++++ Supplied records ++++
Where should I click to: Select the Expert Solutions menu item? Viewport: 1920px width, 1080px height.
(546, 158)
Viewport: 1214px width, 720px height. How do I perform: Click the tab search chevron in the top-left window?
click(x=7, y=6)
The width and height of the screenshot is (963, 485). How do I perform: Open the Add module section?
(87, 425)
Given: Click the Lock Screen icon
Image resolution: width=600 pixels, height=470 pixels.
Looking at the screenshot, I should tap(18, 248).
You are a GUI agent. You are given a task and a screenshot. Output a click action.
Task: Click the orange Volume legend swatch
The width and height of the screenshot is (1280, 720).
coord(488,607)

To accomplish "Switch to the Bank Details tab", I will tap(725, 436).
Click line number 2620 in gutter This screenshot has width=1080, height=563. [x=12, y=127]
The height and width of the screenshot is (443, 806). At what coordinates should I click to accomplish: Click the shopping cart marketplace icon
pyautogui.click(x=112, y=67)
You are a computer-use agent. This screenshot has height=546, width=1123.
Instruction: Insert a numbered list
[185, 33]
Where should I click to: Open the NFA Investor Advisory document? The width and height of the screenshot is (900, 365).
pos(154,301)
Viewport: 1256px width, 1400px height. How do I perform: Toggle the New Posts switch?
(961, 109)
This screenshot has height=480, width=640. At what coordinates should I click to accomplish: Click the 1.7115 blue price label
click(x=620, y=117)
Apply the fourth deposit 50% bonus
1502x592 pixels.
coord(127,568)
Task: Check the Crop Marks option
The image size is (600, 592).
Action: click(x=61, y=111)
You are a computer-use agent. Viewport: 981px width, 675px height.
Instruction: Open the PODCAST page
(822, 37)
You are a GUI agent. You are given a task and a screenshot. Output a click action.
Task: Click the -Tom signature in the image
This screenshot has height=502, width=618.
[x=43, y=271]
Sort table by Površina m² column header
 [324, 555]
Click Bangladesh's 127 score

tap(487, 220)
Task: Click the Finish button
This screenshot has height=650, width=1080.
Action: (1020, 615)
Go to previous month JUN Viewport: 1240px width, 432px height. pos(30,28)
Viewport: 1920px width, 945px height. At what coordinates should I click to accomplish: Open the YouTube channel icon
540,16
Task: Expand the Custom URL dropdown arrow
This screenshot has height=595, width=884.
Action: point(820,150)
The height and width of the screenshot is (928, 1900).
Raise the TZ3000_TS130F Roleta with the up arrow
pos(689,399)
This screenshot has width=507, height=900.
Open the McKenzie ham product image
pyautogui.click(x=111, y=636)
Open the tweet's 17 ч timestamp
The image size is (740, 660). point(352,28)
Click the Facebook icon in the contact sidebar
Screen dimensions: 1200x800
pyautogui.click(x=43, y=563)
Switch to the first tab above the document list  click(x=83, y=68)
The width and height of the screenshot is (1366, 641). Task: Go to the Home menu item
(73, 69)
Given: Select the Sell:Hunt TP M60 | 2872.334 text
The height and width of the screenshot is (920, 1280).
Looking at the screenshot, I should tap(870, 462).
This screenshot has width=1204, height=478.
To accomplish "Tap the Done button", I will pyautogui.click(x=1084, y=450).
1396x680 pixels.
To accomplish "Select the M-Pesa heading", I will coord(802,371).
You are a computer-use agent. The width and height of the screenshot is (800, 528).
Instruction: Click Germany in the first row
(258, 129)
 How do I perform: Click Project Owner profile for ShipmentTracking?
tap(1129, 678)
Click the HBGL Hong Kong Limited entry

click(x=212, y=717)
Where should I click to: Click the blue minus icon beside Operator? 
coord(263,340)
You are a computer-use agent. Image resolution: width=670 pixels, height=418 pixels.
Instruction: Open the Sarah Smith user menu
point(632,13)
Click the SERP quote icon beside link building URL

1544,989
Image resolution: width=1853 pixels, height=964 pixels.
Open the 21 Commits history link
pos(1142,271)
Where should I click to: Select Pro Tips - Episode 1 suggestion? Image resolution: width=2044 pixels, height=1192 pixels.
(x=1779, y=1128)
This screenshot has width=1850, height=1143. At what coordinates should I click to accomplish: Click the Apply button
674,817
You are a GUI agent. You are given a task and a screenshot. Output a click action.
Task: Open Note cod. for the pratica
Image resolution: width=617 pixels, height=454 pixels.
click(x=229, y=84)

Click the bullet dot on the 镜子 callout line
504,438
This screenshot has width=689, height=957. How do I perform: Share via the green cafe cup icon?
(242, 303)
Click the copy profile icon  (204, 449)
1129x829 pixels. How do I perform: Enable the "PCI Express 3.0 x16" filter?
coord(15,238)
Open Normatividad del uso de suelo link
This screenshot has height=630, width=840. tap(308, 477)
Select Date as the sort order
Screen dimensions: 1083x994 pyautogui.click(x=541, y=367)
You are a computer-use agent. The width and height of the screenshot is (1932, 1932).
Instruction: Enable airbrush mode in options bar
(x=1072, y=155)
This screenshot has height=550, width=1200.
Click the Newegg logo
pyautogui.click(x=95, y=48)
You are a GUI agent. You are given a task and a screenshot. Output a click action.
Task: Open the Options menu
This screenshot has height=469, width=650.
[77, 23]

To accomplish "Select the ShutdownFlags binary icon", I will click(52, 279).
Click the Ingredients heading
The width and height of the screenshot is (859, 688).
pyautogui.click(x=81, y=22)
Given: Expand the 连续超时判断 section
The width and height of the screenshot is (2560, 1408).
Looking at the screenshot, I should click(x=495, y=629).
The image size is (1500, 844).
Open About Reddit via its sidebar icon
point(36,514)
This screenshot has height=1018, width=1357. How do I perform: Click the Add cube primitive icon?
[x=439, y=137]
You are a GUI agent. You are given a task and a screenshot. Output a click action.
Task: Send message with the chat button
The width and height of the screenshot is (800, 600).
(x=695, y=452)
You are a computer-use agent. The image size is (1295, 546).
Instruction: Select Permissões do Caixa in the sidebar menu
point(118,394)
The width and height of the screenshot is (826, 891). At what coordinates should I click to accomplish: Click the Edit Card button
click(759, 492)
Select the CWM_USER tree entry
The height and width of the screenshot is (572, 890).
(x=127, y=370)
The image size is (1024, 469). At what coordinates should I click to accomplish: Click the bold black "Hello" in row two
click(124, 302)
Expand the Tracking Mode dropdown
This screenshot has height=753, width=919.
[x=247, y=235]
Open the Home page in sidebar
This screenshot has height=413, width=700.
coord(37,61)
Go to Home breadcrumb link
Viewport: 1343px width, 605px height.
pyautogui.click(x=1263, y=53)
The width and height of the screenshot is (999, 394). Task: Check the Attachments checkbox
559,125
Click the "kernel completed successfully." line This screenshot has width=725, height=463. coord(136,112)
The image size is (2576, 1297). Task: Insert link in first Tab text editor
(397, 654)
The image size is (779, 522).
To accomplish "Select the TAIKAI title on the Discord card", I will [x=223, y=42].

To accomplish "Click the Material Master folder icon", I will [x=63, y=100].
++++
Problem to work on → Reproduce verbatim the lines of the data above, starting with the line containing "Sort table by Površina m² column header" and ending with the line containing "Go to previous", both included.

Full answer →
Sort table by Površina m² column header
 [324, 555]
Click Bangladesh's 127 score

tap(487, 220)
Task: Click the Finish button
This screenshot has height=650, width=1080.
Action: (1020, 615)
Go to previous month JUN Viewport: 1240px width, 432px height. pos(30,28)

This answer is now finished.